After a 1-1 draw in Saint Petersburg which saw the Swiss play for 43 minutes a man down, Simon made two saves in the shoot-out to help keep Spain’s bid for a record fourth European crown alive.

“Football was just there. We are deserved winners,” said Simon, who made an embarrassing error in the 5-3 last-16 win over Croatia.

“Just like we had to erase the memory of that mistake in the last match, it’s time to quickly forget this triumph because we face a tough rival in the next match.”

It was heartbreak for Switzerland, who were bidding for reach the semi-finals of a major tournament for the first time in their history.

Spain forged ahead early on when Denis Zakaria put through his own net, but Switzerland were the better side for long periods and Xherdan Shaqiri, standing in for the suspended Granit Xhaka as captain, equalised in the 68th minute.

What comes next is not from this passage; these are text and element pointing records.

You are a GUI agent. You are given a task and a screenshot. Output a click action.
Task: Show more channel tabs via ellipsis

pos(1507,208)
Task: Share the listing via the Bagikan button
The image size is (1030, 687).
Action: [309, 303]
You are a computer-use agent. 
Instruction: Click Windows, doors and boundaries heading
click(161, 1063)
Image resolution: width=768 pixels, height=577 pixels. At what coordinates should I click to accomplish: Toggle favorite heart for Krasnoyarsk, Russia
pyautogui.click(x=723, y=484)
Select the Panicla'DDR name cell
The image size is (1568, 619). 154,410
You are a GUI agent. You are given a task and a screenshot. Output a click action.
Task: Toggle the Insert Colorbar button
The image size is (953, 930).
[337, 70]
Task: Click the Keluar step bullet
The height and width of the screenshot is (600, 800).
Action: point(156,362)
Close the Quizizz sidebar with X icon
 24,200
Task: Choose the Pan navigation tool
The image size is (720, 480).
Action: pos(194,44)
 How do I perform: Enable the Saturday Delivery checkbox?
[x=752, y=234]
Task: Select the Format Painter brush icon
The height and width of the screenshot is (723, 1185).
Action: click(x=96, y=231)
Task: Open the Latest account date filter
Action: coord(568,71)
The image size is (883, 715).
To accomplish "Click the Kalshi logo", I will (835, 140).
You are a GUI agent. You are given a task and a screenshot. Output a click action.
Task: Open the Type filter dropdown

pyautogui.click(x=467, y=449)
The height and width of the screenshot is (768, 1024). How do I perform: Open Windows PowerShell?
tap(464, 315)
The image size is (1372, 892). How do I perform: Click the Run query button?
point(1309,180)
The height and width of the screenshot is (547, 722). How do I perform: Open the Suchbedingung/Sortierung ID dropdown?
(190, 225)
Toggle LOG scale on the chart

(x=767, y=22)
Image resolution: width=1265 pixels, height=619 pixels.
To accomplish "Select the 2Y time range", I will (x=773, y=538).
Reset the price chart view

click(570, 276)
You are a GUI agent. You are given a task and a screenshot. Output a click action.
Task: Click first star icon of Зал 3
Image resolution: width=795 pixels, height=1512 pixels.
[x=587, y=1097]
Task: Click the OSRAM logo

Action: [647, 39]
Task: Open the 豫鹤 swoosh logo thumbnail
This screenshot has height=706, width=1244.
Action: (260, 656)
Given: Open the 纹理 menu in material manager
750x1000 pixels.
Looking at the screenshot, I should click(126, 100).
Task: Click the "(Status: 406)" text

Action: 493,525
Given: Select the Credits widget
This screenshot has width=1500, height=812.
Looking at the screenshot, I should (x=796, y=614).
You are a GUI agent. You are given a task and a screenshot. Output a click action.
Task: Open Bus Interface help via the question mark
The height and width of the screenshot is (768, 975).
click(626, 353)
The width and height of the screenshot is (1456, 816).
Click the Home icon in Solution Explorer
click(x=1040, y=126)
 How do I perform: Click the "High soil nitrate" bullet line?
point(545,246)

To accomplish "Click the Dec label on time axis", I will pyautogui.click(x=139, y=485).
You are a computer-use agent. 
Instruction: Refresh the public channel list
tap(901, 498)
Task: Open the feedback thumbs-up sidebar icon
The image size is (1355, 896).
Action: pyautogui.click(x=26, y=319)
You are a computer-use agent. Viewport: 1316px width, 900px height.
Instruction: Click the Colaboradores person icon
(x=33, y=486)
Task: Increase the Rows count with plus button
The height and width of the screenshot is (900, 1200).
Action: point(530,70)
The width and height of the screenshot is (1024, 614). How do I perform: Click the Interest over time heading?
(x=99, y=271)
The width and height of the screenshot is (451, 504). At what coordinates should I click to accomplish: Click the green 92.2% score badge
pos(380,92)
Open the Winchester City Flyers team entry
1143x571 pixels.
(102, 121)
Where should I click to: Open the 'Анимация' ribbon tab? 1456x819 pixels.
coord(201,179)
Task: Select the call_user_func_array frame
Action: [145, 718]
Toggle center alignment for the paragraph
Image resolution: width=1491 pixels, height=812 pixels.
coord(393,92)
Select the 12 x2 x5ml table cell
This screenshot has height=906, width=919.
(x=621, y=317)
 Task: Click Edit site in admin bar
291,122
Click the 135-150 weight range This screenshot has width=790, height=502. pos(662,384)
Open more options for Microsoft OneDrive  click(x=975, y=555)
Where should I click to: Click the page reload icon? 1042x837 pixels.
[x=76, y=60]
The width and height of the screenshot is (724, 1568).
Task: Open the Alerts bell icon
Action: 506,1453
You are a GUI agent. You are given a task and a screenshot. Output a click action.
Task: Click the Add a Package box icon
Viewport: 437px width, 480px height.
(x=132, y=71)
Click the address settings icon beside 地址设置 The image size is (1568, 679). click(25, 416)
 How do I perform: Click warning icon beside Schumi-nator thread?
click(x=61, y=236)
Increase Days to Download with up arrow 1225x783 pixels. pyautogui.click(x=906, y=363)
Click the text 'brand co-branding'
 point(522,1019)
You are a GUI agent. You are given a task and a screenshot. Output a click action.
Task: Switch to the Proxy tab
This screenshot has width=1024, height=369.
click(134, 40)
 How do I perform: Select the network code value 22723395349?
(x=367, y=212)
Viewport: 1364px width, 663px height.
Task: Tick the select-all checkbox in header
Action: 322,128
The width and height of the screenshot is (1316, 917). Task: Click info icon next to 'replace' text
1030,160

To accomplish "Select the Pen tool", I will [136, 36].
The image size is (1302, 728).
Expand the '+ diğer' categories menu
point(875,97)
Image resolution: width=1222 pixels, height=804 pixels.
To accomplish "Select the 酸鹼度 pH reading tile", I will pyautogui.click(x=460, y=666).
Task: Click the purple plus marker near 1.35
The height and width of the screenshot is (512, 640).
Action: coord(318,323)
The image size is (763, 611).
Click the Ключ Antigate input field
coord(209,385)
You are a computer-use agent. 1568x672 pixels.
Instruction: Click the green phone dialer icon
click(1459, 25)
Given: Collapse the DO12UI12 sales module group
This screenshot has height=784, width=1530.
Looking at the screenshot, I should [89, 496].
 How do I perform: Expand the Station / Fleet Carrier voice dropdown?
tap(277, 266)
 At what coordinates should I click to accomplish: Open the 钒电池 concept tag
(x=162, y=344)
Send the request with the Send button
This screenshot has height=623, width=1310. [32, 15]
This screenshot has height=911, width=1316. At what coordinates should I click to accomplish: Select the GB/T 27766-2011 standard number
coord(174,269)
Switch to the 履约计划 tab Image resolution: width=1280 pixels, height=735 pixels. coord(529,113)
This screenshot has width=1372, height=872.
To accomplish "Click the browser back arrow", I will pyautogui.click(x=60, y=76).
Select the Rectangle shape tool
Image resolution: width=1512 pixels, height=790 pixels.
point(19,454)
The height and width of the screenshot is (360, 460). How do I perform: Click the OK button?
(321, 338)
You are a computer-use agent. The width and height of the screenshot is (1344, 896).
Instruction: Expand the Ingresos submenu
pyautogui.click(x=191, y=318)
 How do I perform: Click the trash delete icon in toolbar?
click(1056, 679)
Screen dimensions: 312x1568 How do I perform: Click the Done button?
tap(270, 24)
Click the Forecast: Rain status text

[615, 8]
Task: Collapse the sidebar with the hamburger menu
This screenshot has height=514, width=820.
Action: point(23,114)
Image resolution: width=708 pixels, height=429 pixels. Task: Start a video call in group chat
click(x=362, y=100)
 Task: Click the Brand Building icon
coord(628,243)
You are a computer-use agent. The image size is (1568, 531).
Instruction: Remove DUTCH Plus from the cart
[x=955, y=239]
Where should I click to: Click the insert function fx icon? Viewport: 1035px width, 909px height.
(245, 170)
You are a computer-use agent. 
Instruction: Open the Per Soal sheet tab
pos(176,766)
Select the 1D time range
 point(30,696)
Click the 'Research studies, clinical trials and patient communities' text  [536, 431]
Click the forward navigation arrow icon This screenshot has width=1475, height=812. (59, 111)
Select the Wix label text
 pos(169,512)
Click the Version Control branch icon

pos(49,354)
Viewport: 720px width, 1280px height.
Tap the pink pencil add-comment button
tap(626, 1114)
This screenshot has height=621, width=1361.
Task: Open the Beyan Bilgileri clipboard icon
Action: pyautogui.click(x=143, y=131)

The Swiss were reduced to 10 men with 13 minutes remaining, though, when midfielder Remo Freuler was controversially dismissed for a tackle on Gerard Moreno.

Switzerland goalkeeper Yann Sommer, the hero of the penalty shoot-out win over world champions France in the last 16, made a string of fine saves in extra time.

But Simon saved from Fabian Schaer and Manuel Akanji, while Ruben Vargas blazed over in a tense finale as Spain snuck through, with Mikel Oyarzabal smashing home the winning spot-kick.

Luis Enrique’s men will take on either Belgium or Italy, who meet in Munich later Friday, at Wembley on Tuesday.

“We have to go into the semi-final fresh, confident and with our heads high. We have to win the Euro now,” added Athletic Bilbao’s Simon.

After scoring 10 goals in their previous two matches, this was a return to the type of profligate performances which saw Spain draw their first two group games against Sweden and Poland.

But the 2008 and 2012 winners had made a dream start to this quarter-final, taking the lead in fortunate circumstances in only the eighth minute.

A corner was cleared only as far as Jordi Alba, whose left-footed volley was diverted past Sommer by Switzerland midfielder Zakaria, only playing in place of Xhaka.

It was the 10th own goal of Euro 2020, more than the other 15 editions combined.

Alvaro Morata wasted an excellent opportunity by heading too close to Sommer when unmarked, but then Switzerland started to grow into the game.

Switzerland had a brilliant chance for a leveller in the 64th minute, as Shaqiri sparked a quick counter-attack which ended with Simon reacting well to keep out Steven Zuber’s stabbed effort at his near post.

Shaqiri strikes

But the underdogs found the equaliser they deserved four minutes later, as Freuler latched onto a loose ball after a mix-up in the Spanish defence and squared for Shaqiri to slot into the far corner and score his third goal of the tournament.

The pattern of the game changed in the 77th minute though, when referee Michael Oliver gave Freuler his marching orders for a sliding challenge on Spanish substitute Moreno.

Switzerland managed to keep Spain at bay until the end of normal time with relative ease, but in the third minute of the additional half an hour Moreno should have put Spain back in front, only to miskick Alba’s cross wide from close range.

Switzerland were perhaps lucky not to have another man sent off shortly afterwards, when Silvan Widmer escaped a second yellow card for a cynical foul on Dani Olmo.

Moreno somehow passed up another golden opportunity, denied at point-blank range by Sommer, before the Borussia Moenchengladbach stopper made an excellent diving save from Oyarzabal.

Sommer made eight saves in extra time alone, but his one in the shoot-out from Rodri was not enough, despite Sergio Busquets also hitting the post, as Switzerland missed three of their four penalties.